Some confounding factors not reported in the Finnish Arthroplasty Register, such as functional demand, body mass index, and physical activity may interfere with more detailed data interpretation. Moreover, early prosthesis failure due to patellar complications, instability, and prosthesis malalignment is often a result of poor surgical technique, inappropriate prosthesis selection, or technical errors (Fehring et al. 2001, Mulhall et al. 2006). These provider-related factors could not be analyzed in our study but it is improbable that they would explain the differences between age groups.

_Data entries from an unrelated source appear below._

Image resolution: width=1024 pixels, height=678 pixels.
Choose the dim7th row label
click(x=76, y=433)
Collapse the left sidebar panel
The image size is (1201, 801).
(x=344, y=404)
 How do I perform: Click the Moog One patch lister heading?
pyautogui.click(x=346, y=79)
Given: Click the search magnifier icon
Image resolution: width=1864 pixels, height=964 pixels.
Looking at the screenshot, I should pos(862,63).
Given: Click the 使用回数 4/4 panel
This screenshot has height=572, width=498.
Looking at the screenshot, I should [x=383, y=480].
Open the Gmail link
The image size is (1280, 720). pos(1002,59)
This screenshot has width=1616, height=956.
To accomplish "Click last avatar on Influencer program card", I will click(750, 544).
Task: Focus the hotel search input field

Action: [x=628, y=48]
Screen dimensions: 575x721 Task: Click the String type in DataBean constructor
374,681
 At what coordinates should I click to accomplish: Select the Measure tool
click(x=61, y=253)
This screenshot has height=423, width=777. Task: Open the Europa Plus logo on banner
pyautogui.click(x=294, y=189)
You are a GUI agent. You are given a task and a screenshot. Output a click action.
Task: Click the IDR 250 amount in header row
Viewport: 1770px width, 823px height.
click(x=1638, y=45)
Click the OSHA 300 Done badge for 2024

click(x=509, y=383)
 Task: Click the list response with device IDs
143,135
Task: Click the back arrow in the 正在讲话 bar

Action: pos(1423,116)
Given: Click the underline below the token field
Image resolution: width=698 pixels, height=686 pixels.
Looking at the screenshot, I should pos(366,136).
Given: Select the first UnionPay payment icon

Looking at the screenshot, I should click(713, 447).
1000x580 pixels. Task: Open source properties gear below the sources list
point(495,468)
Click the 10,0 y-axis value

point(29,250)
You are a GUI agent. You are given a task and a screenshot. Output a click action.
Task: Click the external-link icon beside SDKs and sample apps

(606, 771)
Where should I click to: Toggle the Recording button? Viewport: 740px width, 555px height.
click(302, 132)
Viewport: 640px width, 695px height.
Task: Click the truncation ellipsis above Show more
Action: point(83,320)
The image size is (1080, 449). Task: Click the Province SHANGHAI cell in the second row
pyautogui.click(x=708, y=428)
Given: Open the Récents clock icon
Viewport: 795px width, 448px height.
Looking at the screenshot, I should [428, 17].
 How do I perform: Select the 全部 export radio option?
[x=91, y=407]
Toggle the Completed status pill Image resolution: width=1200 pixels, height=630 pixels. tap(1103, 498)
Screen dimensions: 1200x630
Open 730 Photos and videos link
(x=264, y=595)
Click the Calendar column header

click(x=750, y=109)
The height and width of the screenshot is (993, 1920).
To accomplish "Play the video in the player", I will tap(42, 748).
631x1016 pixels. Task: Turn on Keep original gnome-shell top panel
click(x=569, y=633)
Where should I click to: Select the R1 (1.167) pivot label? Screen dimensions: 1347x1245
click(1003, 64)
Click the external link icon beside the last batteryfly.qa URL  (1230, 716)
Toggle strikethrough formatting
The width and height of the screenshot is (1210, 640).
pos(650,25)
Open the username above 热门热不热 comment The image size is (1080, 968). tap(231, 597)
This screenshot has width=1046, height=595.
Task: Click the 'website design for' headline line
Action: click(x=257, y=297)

In conclusion, in the short-term follow-up the relatively young age of ≤ 55 years was associated with a higher risk of revision, especially for aseptic failure. With increasing age at surgery, the prosthesis survival rates continuously improved. In the category of 56–65 year old patients, the results were already better than in the youngest age group and they were improved futher in patients over 65 years of age. The underlying mechanisms require further investigation, but current knowledge indicates that in patients who are less than 55 years old, total knee replacement should only be used in selected cases when there are no other satisfactory means of giving relief from pain and dysfunction.
JJ planned the study and analyzed the data with EJ, wrote the first draft of the manuscript, and took care of revisions. EJ, TP, YTK, and TM contributed to interpretation of the results and writing of the manuscript. EJ and TM supervised JJ's work.
The authors thank the Finnish Arthroplasty Register for providing data for this study.
No external funding was received for this study and there are no competing interests.